### Exercise prompt
Starting with the first of the entries and going on through the line with "Поскаржитися на контент (72, 440)", write those lines out again, swapping "click coordinates" for "tap coordinates" and changing nothing else.

- - - - - - -

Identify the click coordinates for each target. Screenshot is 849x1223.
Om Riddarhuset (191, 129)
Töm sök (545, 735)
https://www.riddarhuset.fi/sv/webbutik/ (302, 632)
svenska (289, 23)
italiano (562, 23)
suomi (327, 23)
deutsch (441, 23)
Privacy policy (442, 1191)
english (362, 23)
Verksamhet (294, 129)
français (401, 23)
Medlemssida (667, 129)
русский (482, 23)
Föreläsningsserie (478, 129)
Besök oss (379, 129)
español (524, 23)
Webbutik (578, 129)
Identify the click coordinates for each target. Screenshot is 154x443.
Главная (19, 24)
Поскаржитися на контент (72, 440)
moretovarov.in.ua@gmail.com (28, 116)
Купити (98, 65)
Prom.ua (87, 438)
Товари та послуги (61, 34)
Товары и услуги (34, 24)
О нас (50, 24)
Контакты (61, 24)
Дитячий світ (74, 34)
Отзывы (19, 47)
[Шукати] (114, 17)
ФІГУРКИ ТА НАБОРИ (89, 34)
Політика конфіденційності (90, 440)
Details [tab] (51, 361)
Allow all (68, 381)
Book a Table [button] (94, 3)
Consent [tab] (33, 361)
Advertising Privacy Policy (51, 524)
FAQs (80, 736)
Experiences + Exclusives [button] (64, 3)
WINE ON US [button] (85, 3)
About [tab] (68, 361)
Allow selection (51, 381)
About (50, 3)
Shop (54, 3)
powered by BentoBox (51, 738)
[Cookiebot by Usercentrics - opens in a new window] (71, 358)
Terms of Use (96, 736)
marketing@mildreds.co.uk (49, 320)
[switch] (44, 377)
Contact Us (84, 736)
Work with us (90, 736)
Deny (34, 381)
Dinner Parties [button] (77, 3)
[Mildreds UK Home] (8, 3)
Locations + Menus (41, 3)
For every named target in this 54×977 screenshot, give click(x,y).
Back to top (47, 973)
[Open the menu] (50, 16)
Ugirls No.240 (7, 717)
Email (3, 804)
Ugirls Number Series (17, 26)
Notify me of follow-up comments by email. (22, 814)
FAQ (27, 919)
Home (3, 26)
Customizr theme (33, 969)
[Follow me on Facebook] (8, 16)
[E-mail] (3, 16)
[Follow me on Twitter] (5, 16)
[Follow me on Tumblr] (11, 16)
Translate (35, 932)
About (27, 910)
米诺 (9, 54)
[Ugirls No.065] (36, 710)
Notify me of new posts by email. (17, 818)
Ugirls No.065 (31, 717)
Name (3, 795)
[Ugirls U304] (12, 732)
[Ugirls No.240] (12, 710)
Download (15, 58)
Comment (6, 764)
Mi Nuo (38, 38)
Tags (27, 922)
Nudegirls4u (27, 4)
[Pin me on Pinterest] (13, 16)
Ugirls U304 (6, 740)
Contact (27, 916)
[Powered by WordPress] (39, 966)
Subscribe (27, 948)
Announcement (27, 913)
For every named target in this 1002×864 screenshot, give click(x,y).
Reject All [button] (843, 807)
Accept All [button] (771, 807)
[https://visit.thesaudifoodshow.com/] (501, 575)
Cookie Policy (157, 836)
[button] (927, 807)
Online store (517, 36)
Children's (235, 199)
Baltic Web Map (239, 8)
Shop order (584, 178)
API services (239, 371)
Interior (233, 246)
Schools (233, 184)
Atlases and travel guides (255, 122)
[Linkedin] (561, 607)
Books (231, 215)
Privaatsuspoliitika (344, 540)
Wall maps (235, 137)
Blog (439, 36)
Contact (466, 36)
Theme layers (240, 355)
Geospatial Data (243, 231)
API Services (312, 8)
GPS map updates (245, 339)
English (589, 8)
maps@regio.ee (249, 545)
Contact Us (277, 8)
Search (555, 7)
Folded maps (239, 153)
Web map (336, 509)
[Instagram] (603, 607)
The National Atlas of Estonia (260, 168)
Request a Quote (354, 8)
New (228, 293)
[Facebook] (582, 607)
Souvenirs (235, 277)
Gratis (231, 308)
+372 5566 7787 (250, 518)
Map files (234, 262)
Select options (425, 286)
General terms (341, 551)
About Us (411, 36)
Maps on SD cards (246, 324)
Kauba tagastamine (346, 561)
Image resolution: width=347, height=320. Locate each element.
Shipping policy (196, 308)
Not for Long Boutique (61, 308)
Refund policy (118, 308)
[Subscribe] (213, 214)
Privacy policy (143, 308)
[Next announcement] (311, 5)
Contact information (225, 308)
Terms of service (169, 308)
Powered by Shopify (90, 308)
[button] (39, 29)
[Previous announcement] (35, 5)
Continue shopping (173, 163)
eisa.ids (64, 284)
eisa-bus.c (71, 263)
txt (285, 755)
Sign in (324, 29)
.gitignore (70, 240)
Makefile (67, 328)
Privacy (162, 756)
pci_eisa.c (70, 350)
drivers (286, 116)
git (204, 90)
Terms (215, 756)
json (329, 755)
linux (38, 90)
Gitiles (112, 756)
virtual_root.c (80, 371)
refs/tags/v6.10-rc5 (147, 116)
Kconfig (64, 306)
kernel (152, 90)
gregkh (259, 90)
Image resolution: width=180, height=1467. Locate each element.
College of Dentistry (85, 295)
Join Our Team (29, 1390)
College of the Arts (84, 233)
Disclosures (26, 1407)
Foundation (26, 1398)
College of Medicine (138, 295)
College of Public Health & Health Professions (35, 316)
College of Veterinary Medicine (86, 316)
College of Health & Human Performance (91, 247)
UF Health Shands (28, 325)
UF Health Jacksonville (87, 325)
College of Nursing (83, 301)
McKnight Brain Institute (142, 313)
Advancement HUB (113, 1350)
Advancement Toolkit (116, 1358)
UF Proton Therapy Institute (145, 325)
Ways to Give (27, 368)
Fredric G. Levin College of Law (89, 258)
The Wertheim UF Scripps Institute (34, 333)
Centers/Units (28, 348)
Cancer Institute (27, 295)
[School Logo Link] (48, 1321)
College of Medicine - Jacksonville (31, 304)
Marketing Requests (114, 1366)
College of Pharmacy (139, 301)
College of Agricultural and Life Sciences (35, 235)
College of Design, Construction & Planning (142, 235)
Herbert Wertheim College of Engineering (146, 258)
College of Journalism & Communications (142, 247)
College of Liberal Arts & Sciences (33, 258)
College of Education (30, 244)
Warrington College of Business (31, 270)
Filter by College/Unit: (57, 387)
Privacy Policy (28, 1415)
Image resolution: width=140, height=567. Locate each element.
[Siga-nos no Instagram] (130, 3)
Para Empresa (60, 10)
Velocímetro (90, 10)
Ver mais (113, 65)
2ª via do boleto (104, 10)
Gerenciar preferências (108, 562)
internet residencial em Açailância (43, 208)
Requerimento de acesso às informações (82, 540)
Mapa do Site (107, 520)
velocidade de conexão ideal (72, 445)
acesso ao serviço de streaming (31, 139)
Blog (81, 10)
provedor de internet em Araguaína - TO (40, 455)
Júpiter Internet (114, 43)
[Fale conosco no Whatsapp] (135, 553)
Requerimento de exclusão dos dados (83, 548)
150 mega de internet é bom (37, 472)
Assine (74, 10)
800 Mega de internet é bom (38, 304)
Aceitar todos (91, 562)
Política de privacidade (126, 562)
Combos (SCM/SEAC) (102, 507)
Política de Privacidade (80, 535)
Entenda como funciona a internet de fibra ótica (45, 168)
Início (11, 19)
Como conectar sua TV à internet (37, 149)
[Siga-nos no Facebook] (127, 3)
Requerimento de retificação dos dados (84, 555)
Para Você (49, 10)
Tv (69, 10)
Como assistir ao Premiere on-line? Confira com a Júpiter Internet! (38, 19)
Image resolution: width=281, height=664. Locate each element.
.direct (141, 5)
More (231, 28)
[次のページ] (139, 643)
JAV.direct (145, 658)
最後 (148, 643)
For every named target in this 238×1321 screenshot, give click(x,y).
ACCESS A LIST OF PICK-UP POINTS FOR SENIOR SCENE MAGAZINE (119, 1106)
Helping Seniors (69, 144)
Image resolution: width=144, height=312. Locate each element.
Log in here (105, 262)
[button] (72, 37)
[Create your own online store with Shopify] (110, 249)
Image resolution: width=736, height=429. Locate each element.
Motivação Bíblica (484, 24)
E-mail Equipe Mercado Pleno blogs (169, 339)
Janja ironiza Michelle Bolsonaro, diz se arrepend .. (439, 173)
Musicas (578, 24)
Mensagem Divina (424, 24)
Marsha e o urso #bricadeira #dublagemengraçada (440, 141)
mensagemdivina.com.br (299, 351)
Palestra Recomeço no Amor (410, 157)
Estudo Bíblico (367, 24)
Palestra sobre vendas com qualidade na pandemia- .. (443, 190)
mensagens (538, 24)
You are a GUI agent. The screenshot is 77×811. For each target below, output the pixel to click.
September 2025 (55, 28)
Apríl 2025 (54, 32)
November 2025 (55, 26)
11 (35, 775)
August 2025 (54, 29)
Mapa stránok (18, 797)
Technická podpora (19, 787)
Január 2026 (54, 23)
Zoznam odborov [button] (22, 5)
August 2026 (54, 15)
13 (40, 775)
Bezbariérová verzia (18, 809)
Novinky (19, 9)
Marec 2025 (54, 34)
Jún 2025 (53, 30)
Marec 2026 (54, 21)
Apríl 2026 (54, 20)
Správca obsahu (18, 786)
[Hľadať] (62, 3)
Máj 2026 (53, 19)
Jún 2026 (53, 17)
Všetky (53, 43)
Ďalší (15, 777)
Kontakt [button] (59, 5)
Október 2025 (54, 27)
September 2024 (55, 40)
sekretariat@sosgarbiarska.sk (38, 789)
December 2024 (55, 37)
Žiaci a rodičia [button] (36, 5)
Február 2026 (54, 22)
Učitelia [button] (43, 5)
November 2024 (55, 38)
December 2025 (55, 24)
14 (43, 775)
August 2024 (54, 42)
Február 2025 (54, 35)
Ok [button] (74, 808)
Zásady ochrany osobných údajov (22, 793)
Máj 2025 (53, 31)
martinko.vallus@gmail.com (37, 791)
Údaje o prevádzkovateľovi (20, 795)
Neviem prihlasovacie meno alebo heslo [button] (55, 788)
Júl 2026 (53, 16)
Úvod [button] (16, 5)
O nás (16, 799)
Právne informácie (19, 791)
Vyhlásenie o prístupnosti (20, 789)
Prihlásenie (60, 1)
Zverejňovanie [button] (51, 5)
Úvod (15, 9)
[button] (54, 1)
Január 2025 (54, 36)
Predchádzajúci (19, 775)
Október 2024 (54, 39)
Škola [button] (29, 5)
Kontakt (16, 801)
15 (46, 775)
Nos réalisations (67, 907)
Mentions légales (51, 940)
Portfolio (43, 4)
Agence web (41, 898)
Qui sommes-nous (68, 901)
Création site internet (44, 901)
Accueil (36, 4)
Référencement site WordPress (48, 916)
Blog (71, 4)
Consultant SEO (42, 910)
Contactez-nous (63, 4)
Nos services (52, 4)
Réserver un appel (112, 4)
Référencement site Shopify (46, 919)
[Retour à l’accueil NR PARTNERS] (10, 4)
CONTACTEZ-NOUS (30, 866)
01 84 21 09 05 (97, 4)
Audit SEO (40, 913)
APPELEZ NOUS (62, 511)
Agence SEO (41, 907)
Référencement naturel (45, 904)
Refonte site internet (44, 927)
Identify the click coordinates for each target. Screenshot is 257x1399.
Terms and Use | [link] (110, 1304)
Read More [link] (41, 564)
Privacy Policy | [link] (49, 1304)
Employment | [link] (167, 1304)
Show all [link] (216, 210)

- - - - - - -

### Solution
Identify the tap coordinates for each target. Screenshot is 849x1223.
Om Riddarhuset (191, 129)
Töm sök (545, 735)
https://www.riddarhuset.fi/sv/webbutik/ (302, 632)
svenska (289, 23)
italiano (562, 23)
suomi (327, 23)
deutsch (441, 23)
Privacy policy (442, 1191)
english (362, 23)
Verksamhet (294, 129)
français (401, 23)
Medlemssida (667, 129)
русский (482, 23)
Föreläsningsserie (478, 129)
Besök oss (379, 129)
español (524, 23)
Webbutik (578, 129)
Identify the tap coordinates for each target. Screenshot is 154x443.
Главная (19, 24)
Поскаржитися на контент (72, 440)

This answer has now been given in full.